As Kimpton made changes to Hutchins’ university, a cartoonist for the student newspaper depicted a vagabond walking down a railroad track. Great Books dangle from his bindle stick. He is labeled “Aristotle Schwartz.” The caption reads: “Last Crazy Kid Leaves Campus.”
Verbal warfare ensued between Hutchins’ partisans and Kimpton sympathizers. It was fought on the ivory tower’s battlefields, classrooms and faculty meetings, and ended in a draw.
By the time varsity football returned to the University of Chicago in 1969, a library stood on the site of Stagg Field. Gone too was the locker room where Hutchins put the 1939 team on notice, and the squash court where Enrico Fermi built the first atomic pile in 1942.

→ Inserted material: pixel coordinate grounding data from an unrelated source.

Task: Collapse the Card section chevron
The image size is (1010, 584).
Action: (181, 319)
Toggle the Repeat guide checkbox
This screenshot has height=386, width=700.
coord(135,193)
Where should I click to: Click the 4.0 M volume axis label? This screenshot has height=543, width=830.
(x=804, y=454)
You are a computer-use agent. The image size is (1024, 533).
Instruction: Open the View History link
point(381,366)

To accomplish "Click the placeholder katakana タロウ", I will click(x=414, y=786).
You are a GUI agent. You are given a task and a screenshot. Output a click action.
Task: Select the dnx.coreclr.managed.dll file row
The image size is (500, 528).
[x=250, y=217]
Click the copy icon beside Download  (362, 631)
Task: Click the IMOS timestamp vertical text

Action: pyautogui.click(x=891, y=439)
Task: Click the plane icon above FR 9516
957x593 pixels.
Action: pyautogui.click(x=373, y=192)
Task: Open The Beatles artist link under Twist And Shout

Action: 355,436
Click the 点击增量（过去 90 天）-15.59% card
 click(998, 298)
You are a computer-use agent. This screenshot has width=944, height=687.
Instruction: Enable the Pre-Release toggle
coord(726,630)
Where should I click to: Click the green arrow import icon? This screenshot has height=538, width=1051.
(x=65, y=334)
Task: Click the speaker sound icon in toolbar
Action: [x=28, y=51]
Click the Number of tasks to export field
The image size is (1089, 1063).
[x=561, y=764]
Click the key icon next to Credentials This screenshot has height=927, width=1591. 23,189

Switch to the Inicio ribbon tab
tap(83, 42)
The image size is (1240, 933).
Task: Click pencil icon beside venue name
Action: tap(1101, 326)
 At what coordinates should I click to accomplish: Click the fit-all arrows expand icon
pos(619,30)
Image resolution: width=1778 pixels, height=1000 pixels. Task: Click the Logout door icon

The new Stagg Field had modest bleachers. But students created a marching band that played kazoos and schlepped a giant kazoo on wheels. It burlesqued the legion of musicians, baton twirlers and cheerleaders that football powerhouses fielded.
It took awhile for the football squad to put on a comparable show.
“I don’t know yet if we can compete on Ripon’s level, but I do know we are not as bad as last year’s score seems to indicate,” coach Bob Lombardi said in 1977, a year after Ripon College had beaten his team 48-0.
In October 1977, Beloit College came to town for Chicago’s homecoming game. It promised to be a low-key affair. “You know, my roommate’s the starting halfback,” a freshman said, according to a Tribune report, “and he hasn’t even mentioned the game once.”
But Chicago won 21-14, and school spirit in the stands was high.
“They waved pompoms and screeched the ‘Marseilles.’ on their kazoos,” the Tribune reported. “Down on the sidelines, 25 to 30 children dragged the Maroon’s mascot — The World’s Largest Kazoo — the length of the field. The crowd went bananas.”